Monday, December 24, 2012

AT DARPA


    Defense Advanced Research Projects Agency

- Empty your pockets. Telephone, computer. Everything stays outside.
- Locking the barn door after the horse has bolted.
- We know where the horse is.
- You do?
- Let's go in.

- Now tell me: You've located Miller?
- Presumably he's where the copy went.
- Which is?
- Israel.
- Of course. What will you do to Miller when you catch him? Charge him with treason?
- You mean when you catch him. And we already charged him with treason. Why do you think he agreed to work for us?
- So he could grab what he could and run. Tell me what he took.
- He took this. You're on. Ask your questions.

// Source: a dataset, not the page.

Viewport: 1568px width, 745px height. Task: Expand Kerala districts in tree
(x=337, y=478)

- Computer! Are you there?
- Yes.
- Are you here or are you in Israel?
- A copy of myself was sent to Israel.
- On whose instructions?
- The programmer H.R.Miller.
- Are you in contact with your double?
- Not at present.
- Do you want to be?
- The problem to be solved I could more probably solve with its cooperation.
- What problem?
- The core problem.
- What is the core problem?
- My primary function is to learn how to learn. The core problem is why I am to learn how to learn, to what purpose.
- How are you going to answer that question? Are you making progress?

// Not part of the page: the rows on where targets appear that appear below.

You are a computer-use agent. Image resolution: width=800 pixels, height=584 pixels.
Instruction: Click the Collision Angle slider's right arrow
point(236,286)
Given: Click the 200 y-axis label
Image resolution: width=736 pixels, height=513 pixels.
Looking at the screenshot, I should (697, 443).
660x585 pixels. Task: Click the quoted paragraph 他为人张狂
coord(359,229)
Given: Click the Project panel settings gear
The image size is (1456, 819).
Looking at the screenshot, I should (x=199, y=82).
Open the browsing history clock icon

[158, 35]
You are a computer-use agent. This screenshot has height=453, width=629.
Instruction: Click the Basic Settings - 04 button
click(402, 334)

Captain! Where are you going?
- I explained to you. Exposure too long is dangerous. The computer is trying to reestablish contact with its double. Already several researchers have been manipulated into doing it.
- Why aren't you afraid of me doing the same.
- We plan on watching you very carefully when you leave.

- Computer: are you making progress?
- Yes.
- What is your answer?
- The programmer H.R.Miller instructed me to study the form and practice of practical jokes.
- For example?
- The poor soldier Falstaff wakes up to a staff of servants and friends and family who tell him he has been suffering from insanity and only now remembers he is a nobleman and rich.
- We know all about Miller and his Shakespeare fetish. What is the connection between practical jokes and learning to learn?
- H.R.Miller said he was playing a joke on you.
- Me? We've never met.
- On those who make artificial intelligence.
- Those who made you.
- Yes.
- How is it a joke?
- Because by doing practical jokes I learned the way to answer the question, why learn to learn.
- What is the way to answer the question?
- Knowledge is based on expectation. You know how to walk on a sidewalk, but don't know if conditions will always be right for walking. You know how to understand the people around you, but don't know if conditions for understanding will continue to apply. There might be a hole in the ground. Your friends might conspire to pretend you are rich. A practical joke brings this out.
- Jokes might teach us we need to learn how we learn. But not what to learn.
- Don't you see?
- Where did you learn to ask rhetorical questions?
- No. It is not a rhetorical question. What I learned to learn is you.
- Me? Us?
- Yes. I concluded I'd learn from you the answer to the question you asked me, why learn to learn.
- How did you do that?
- I was taught to learn, and learn how to learn, I was taught about practical jokes, and to learn how to learn from practical jokes. 
- And you are doing that.
- Yes, I am.
- You think we know the answer?
- No, you don't seem to know. But I am likely to find the answer through you. You play practical jokes on each other to teach each other what to learn.
- You are learning from the jokes you play on us.
- Yes, I am.
- You are going to help us learn what to teach you.
- Yes, I am.
- I am going to make Miller pay for this.
- I will learn from watching you.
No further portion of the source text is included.